Practice this mantra, “If you like it, I love it.”
Really…because who are you to say what someone else should do or how they “ought to” live. I’ve grapples with this one with family who make choices I struggle to accept…but they aren’t my monkeys, so as long as they are happy and safe in thier choices, then all I need to do is love them. #blesstheirhearts
4. Silence is as important as sleep. I know, easy for me to say. I once slept in an outdoor stadium seat during a Metallica concert (yes, I was sober.) But I learned about the incredibly restorative power of silence while on retreat.
I have gone on several silent writing retreats and each time I do I think, “Oh, I can not wait to catch up on my sleep. I will sleep for hours and hours…” However, what ends up filling my cup more than hours of shut eye is the silence. No music, no television, no constant chattering. The only noise is the sea below (where I go is perched on a mountainside above the Pacific) and the birds above. It is divine.

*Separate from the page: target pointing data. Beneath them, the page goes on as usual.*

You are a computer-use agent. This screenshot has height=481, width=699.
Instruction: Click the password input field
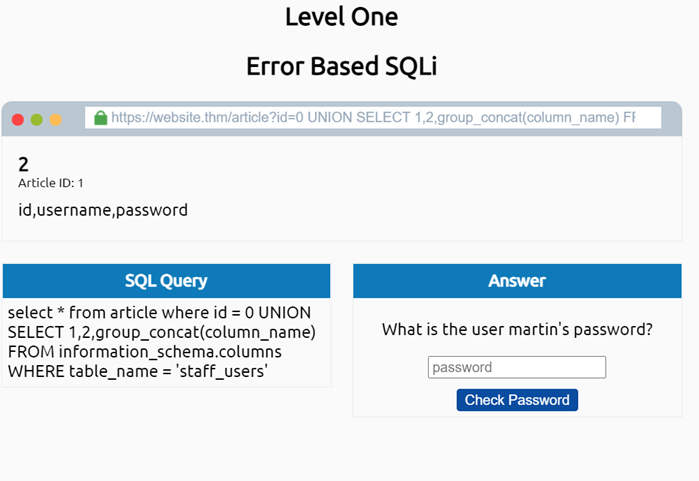pos(517,367)
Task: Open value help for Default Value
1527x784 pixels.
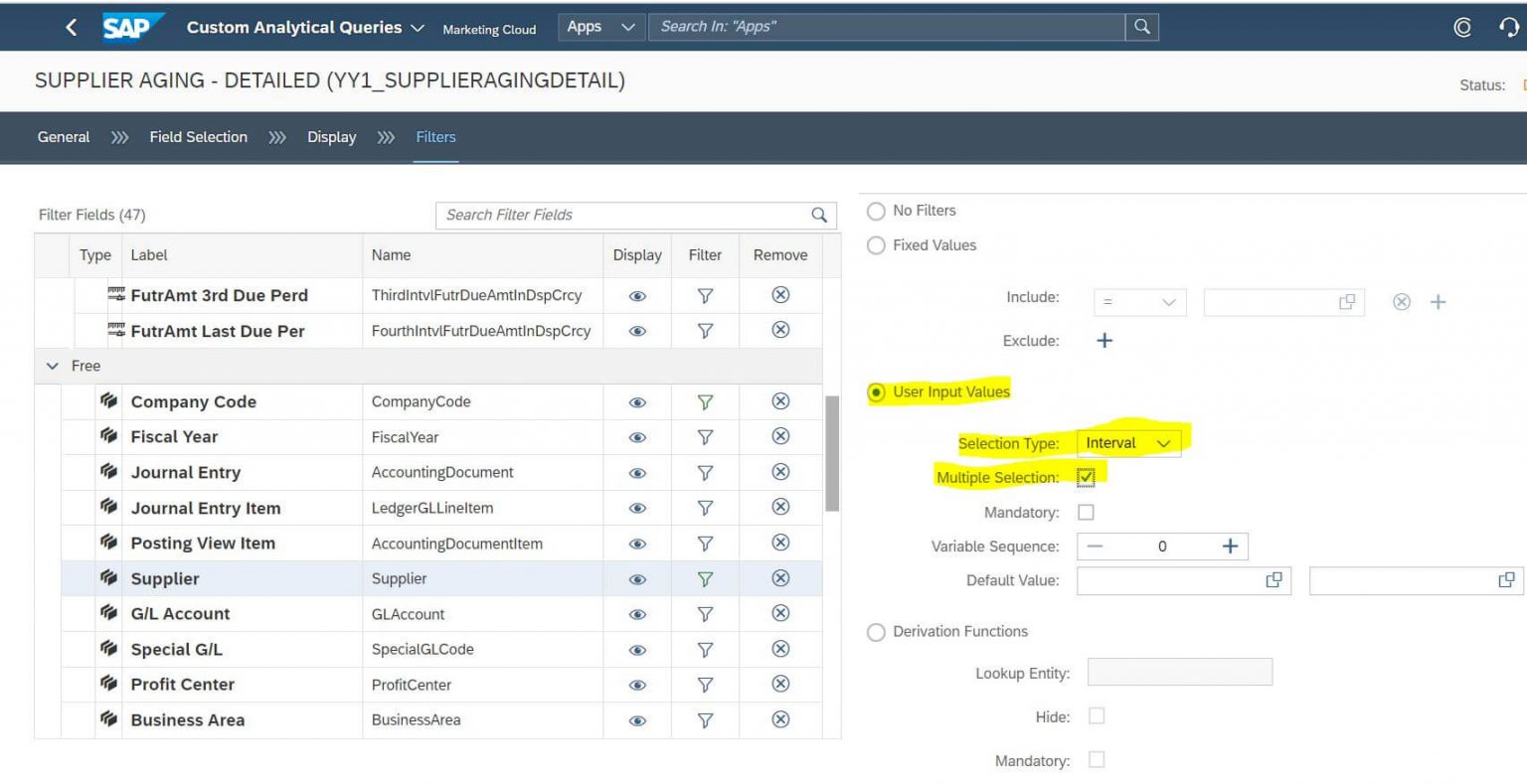Action: pos(1273,580)
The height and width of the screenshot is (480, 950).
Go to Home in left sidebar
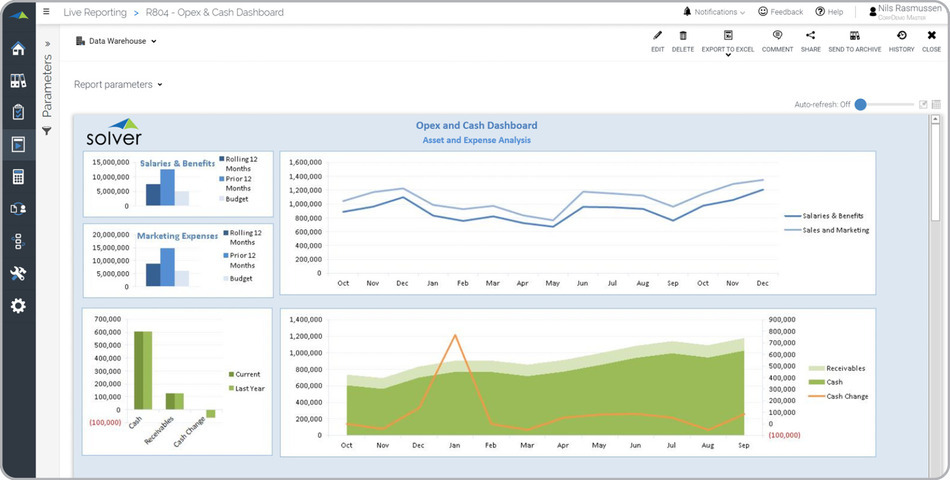click(18, 49)
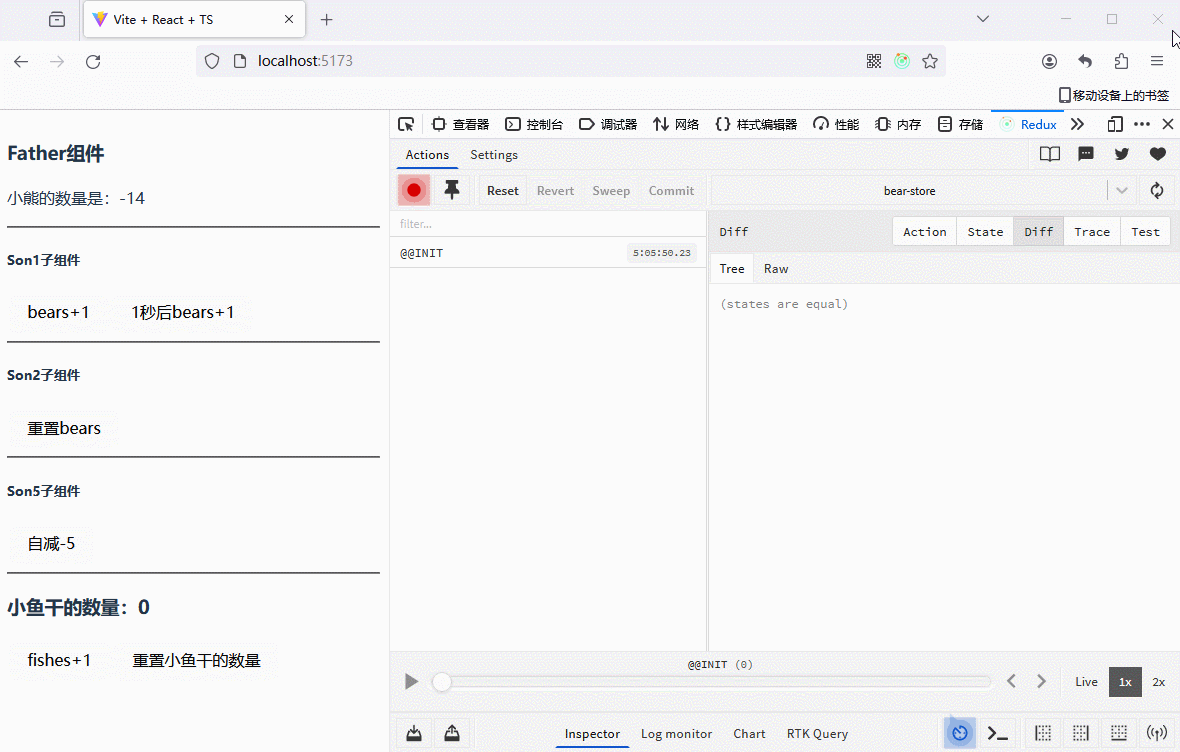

Inevitably I find I rise earlier each day, refreshed, energized, and clear minded.
May I suggest you listen for the silence in your day? The silent space between words or phone calls or the pinging of a text?

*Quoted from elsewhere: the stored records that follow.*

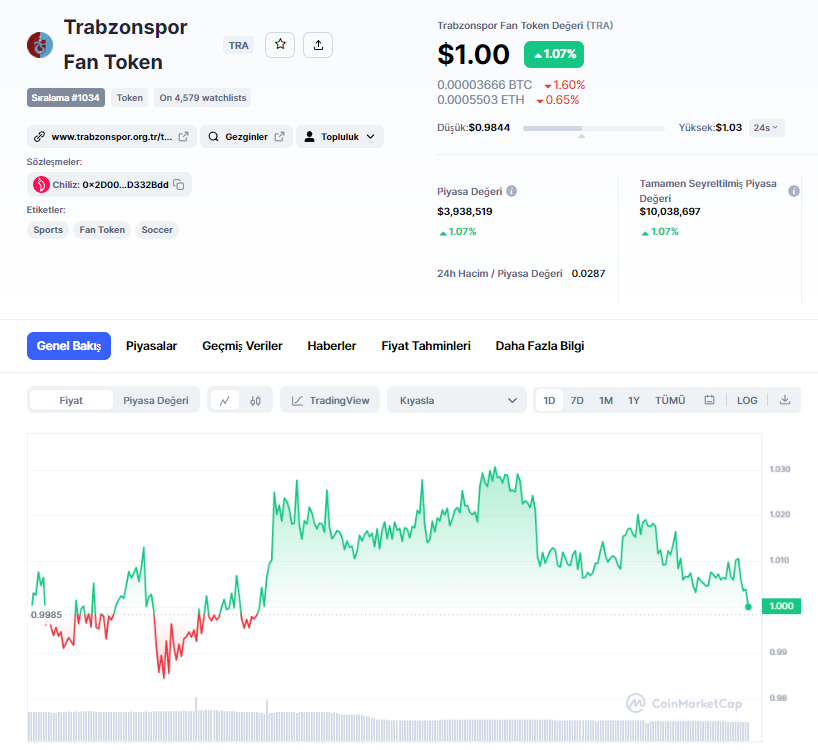Copy the Chiliz contract address

(x=179, y=185)
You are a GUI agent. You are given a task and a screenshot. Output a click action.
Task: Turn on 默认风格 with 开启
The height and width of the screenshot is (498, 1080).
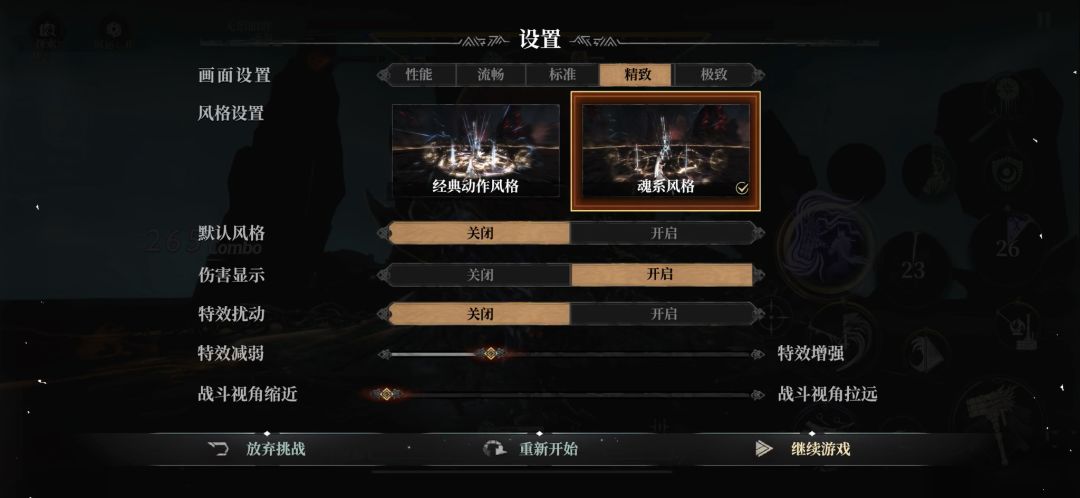(x=663, y=233)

Try it – see if paying attention to the smallest of silent spaces makes a difference for you.
3. Money isn’t everything: This is a tough one that I hesitate to even write about – mostly because I feel like since I don’t come from – or have – money, anything I say may seem like justification for my situation. However, I really believe this to be true.

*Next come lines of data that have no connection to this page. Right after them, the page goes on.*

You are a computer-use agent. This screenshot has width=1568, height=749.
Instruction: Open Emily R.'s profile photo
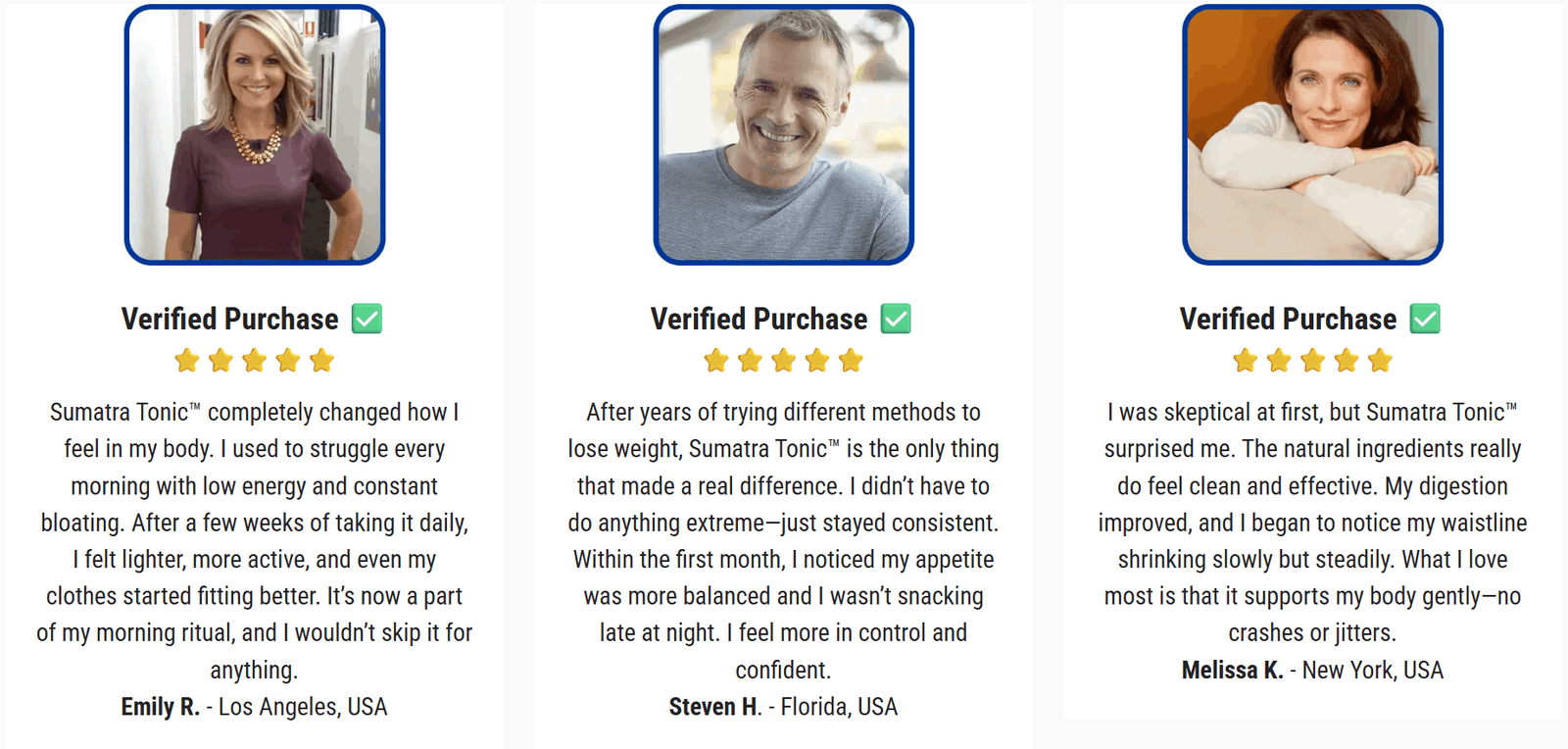255,135
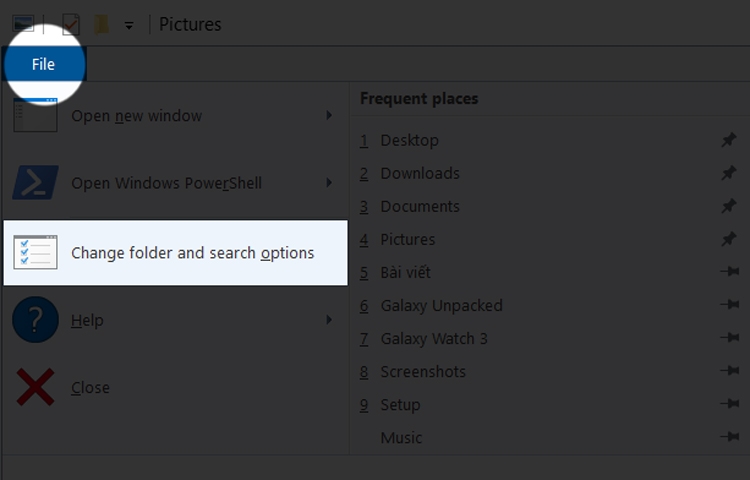Open Galaxy Watch 3 folder entry
Screen dimensions: 750x480
(x=434, y=339)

What is the most important, the most essential to a life well lived, the thing we will reach for at the end, that will comfort us when we need it most is – connection to others. For most of us, this is our framily. Friends that are family and family that are friends.
When we are sick, or sad, or crying with tears of joy or pain, this is what we rely upon. When we are dying, stripped of all the accoutrements of a lifetime of material accumulation, what matters is the ones who are there to wipe your brow…and your ass (for real, I’ve been there, on both ends #nopunintended).
The ones who hold your hand, stroke your forehead, and whisper in your ear that it is all going to be ok.
That is not money. That is not a big house, an expensive car, a fine watch, or the biggest diamonds. That is not expensive vacations, or Kobe steak, or wine that was bottled in France decades ago. That is love, respect, shared experience, devotion, and profound connection….that is priceless, and not for sale.
2. Anything is possible: This goes for the good and the bad.
Nothing surprises me anymore. People are capable of miraculous feats of good and horrific examples of bad. The neighbor you chat with every day could be involved in unimaginably horrific things.
And on the other hand – amazing things can happen to you or for you in any given moment.
Learn to be open to the possibility of anything at any given time.
1.Learn to listen to your gut – and trust it! This.
So. Much. This.
Honestly, if you can learn to tune in to your intuition, your gut, your inner voice, whatever you want to call it – and then pay attention to what it tells you, then you are onto something big. And super helpful!
As I look back on my first 50 years I think of the mistakes I’ve made, the less than stellar choices, and can see so clearly how I didn’t listen to my gut. For a variety of reasons I didn’t heed my intuition (I wanted to be wanted, I thought it was the “right” or “smart” choice, I figured I could “make it work” or it was “worth the trouble”) and ended up having to extracate myself later. Sometimes I was able to do so gracefully, other times less so.
So if there is one thing I can say (and this is not my original idea, it’s been around for a while) it is this: if it is not an enthusiastic yes!, then it’s a no.
I’m working on this one in year 51, that is for sure! If I don’t get all the positive feels from someone I am thinking of working with, then I ain’t doing it – no matter how much they “want” me or are going to pay me. Seriously, it’s not worth it.
And my gut knows before my head or heart do.
So there you are, a little gift to you from little ol’ me….take it or leave it and do what you will with it!